Desde agosto de 1928, cuando se presenta una vacante en la Suprema Corte de Justicia de la Nación, de acuerdo al artículo 96 de la Constitución, corresponde al presidente de la República proponer al Senado a la persona que la ocupe. Como ocurre en el sistema norteamericano. Aunque con una diferencia importante.
Desde 1928 y hasta 1994 el Ejecutivo nombraba una persona por vacante, que sometía a la aprobación –por mayoría simple– del Senado. Éste disponía del improrrogable término de 10 días para otorgar o negar dicha aprobación.
A partir de 1995 el Presidente somete una terna por cada vacante a la consideración del Senado. Éste, previa comparecencia de las personas propuestas, designará por el voto de las dos terceras partes de los senadores presentes al ministro que deba ocupar la vacante. Lo cual tendrá que hacer dentro del improrrogable plazo de 30 días.
Con esa terna, en el Senado pueden ocurrir tres cosas: 1) Que designe al ministro, 2) no resuelva, y 3) decida rechazar a las tres personas propuestas.
Si se presenta la primera situación, el asunto queda resuelto. En el caso de la segunda, por la omisión senatorial el presidente designa al ministro de entre la terna propuesta por él. Y si ocurre la tercera hipótesis, entonces el Ejecutivo envía una nueva terna.
Respecto de esta segunda terna, la Constitución sólo contempla dos hipótesis: Que el Senado apruebe a una de las personas propuestas o que rechace a las tres. Si esto último ocurre, “ocupará el cargo de ministro la persona que, dentro de dicha terna, designe el presidente de la República”.
En el caso de la segunda terna, no se considera el eventual supuesto de que el Senado, por omisión, no resuelva. Se trata de una evidente laguna constitucional que, de presentarse en alguna ocasión, provocará un problema mayúsculo.
¿Es pertinente, razonable, que sea el presidente de la República quien someta a la aprobación del Senado, en terna a partir de 1995, para que sea éste el que apruebe a las personas que han de cubrir las vacantes en la Suprema Corte? En principio sí, aunque el sistema, copiado del norteamericano, debe ser objeto de adecuada afinación.
Dos reconocidos tratadistas de la Constitución han opinado sobre el punto lo siguiente:
Felipe Tena Ramírez, quien durante veinte años fue ministro de la Corte, lamenta que el Senado no cumpla adecuadamente la parte que le corresponde. Escribió al respecto: “El sistema que actualmente rige… ha responsabilizado al presidente de la República en lo que atañe a la idoneidad moral y jurídica de las personas que ocupen los cargos correspondientes, pues es bien sabido que el Senado… generalmente aprueba sin discusión alguna los nombramientos que extiende el Ejecutivo Federal” (Derecho Constitucional Mexicano, pág. 793).

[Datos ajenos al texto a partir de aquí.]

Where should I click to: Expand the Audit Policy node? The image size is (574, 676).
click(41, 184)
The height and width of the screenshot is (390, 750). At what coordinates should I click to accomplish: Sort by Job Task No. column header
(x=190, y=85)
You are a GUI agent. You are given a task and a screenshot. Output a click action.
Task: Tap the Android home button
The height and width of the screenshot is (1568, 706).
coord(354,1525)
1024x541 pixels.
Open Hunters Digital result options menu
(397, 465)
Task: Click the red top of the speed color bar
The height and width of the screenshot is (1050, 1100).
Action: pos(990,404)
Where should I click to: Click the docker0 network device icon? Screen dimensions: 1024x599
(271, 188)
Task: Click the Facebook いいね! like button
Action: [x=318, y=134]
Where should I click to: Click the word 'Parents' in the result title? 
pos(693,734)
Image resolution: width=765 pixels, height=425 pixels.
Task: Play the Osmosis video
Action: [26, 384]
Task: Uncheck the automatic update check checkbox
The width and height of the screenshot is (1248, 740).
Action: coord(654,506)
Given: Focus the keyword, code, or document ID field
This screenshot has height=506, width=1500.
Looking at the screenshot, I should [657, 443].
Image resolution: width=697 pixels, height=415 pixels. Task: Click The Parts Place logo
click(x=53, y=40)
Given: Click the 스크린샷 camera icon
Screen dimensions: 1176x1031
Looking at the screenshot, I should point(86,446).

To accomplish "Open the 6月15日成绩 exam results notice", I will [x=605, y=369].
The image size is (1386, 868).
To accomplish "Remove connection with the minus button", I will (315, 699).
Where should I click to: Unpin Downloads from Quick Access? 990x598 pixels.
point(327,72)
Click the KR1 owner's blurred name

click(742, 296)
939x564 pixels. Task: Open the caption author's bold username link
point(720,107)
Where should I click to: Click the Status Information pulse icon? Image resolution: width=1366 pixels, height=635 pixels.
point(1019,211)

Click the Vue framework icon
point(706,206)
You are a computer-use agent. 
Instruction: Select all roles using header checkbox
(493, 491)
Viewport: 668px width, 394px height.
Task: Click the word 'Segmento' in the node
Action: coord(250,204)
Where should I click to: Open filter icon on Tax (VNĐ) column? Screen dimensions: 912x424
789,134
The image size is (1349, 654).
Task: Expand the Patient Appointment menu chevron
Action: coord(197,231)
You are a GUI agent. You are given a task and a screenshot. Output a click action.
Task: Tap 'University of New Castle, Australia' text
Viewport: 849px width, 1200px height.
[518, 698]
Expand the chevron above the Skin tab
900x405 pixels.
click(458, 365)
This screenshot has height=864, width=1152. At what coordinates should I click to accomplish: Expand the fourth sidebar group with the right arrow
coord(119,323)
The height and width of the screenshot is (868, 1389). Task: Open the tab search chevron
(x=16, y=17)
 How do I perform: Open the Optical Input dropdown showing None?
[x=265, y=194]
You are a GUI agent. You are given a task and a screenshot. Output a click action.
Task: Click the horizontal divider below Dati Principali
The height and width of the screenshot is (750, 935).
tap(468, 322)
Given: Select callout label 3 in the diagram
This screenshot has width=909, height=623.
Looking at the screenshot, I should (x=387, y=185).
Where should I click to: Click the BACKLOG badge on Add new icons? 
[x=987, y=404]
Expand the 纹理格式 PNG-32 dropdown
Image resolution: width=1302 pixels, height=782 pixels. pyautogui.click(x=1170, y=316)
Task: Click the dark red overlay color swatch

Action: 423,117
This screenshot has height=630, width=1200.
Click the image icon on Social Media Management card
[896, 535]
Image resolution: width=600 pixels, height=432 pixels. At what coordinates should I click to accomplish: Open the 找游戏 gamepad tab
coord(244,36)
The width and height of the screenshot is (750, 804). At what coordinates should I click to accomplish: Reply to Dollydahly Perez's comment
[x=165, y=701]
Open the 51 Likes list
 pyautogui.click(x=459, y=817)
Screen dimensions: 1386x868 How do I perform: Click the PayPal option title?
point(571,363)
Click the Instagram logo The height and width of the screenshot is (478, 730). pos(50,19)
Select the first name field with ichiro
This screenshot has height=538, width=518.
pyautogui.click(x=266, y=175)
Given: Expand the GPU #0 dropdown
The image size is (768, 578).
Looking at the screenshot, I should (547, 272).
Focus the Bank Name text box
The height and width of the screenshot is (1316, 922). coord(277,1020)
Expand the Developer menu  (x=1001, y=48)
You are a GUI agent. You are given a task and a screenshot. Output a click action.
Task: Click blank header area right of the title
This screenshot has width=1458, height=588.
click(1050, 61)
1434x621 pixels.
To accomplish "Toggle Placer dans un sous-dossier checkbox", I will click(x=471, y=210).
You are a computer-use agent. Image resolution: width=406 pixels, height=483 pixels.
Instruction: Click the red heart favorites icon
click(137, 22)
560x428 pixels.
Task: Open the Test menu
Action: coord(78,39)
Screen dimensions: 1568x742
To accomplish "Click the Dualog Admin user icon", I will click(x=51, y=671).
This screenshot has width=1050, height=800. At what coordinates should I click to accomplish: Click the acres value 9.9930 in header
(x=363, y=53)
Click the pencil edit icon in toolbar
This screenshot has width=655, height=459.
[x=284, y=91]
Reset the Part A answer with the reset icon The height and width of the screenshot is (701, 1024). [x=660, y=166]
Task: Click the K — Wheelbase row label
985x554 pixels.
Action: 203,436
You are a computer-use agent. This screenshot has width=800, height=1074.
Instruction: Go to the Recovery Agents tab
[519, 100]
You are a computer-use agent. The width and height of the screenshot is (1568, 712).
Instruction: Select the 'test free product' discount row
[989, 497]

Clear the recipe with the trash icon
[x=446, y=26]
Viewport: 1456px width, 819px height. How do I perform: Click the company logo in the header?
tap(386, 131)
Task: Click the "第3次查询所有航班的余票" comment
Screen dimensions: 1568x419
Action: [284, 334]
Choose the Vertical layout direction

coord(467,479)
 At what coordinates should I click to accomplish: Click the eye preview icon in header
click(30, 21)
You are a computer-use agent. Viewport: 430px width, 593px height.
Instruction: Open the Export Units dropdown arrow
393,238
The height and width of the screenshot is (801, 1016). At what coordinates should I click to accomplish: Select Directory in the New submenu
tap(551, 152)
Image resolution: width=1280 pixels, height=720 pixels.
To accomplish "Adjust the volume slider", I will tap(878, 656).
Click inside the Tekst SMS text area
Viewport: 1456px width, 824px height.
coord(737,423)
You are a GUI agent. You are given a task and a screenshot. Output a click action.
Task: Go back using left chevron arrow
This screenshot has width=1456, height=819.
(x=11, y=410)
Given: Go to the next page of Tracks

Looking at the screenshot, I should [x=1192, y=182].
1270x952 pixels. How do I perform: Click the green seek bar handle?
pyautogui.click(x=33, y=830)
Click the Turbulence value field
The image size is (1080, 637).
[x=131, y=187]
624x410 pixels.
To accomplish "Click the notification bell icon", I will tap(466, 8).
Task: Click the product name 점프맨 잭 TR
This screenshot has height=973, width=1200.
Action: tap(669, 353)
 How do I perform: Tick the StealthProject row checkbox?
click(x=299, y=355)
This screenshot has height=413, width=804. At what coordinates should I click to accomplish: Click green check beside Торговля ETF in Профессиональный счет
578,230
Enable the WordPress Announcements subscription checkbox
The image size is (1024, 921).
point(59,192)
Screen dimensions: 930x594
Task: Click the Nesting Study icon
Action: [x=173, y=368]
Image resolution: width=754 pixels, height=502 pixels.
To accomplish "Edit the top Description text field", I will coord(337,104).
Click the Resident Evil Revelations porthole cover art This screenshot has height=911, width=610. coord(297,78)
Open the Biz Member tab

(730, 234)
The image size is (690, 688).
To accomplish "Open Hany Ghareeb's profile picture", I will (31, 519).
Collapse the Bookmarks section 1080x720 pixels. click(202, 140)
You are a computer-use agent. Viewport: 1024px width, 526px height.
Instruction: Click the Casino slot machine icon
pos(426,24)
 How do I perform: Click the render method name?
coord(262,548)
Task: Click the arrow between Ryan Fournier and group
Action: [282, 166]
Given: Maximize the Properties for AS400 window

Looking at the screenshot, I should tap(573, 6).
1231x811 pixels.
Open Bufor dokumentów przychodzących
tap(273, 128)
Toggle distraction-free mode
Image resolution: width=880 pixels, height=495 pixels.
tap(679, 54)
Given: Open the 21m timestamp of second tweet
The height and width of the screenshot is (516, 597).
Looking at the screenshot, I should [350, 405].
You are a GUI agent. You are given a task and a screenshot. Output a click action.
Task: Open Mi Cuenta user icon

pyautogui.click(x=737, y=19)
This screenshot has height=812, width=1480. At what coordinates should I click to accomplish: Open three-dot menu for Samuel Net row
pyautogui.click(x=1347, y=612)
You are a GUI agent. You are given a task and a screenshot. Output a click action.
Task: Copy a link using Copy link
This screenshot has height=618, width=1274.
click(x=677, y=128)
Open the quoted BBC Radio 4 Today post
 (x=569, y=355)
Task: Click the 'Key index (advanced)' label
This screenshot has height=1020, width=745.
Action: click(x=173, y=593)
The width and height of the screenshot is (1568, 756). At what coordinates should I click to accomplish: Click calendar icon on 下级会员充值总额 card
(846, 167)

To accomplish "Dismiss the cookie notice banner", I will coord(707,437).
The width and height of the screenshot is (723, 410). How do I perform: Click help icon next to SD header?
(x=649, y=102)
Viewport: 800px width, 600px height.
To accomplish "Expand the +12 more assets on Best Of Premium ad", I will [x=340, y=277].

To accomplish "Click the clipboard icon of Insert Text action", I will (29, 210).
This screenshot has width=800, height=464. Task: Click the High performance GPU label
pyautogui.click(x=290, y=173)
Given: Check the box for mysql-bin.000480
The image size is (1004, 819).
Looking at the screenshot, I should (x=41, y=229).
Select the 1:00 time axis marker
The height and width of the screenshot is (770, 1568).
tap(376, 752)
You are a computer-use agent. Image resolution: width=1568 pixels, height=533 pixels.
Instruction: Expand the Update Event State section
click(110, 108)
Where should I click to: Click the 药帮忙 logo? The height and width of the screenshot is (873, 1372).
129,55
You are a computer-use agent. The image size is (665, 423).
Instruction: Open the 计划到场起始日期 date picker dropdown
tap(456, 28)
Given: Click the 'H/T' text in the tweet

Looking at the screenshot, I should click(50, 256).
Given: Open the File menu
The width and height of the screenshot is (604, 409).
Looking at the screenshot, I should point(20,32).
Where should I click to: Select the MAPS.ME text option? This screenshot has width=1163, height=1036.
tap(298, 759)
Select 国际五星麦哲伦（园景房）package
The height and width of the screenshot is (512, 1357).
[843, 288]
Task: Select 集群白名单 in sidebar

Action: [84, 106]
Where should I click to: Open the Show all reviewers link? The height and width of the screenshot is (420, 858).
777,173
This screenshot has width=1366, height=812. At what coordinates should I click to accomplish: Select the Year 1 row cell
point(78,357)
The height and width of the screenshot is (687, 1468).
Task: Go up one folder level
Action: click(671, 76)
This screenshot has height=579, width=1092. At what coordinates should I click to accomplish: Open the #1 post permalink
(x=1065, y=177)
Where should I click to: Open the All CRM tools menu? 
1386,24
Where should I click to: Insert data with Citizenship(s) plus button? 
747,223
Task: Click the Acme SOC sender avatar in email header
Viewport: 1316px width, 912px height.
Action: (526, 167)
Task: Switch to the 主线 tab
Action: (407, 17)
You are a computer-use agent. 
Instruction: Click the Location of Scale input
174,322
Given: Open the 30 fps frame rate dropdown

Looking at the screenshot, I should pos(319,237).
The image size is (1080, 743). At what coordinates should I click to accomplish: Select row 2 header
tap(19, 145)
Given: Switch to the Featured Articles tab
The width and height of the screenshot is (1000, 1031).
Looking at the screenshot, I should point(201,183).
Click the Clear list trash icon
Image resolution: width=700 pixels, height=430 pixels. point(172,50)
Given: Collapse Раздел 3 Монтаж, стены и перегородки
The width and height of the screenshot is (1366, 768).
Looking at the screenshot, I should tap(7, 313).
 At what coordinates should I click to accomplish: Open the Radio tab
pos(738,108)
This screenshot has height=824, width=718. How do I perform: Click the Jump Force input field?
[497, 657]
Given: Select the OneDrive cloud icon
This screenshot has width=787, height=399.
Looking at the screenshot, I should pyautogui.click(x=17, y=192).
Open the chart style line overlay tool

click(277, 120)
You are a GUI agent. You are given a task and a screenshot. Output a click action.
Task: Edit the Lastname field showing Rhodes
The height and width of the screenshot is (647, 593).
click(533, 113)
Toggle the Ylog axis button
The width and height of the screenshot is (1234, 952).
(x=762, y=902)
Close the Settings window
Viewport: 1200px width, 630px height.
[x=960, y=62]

Por su parte, Elisur Arteaga Nava ha opinado lo siguiente: “El presidente si bien puede proponer una terna, ello no es garantía de que hayan sido los mejores o idóneos juristas los que aparezcan en ella. Muchos abogados exitosos, según se ha visto, no están dispuestos a figurar en una terna en la que está de por medio su prestigio al no ser designados. En la práctica será difícil integrar una auténtica terna…”
Más adelante Elisur Arteaga agrega: “Los defectos del procedimiento quedaron en evidencia en la designación de los ministros actualmente en funciones, ella más fue obra de la oficina del presidente de la República, que responsabilidad de los senadores… (pues a éstos) en el caso de los miembros del partido oficial, las boletas que les fueron entregadas, contenían los nombres de los que debían ser ministros” (Derecho Constitucional, pág. 445)
El sistema sólo requiere de ciertos y precisos ajustes para que funcione y produzca mejores resultados. Y naturalmente para evitar se presenten casos tan vergonzosos como el de la ministra Yasmín Esquivel.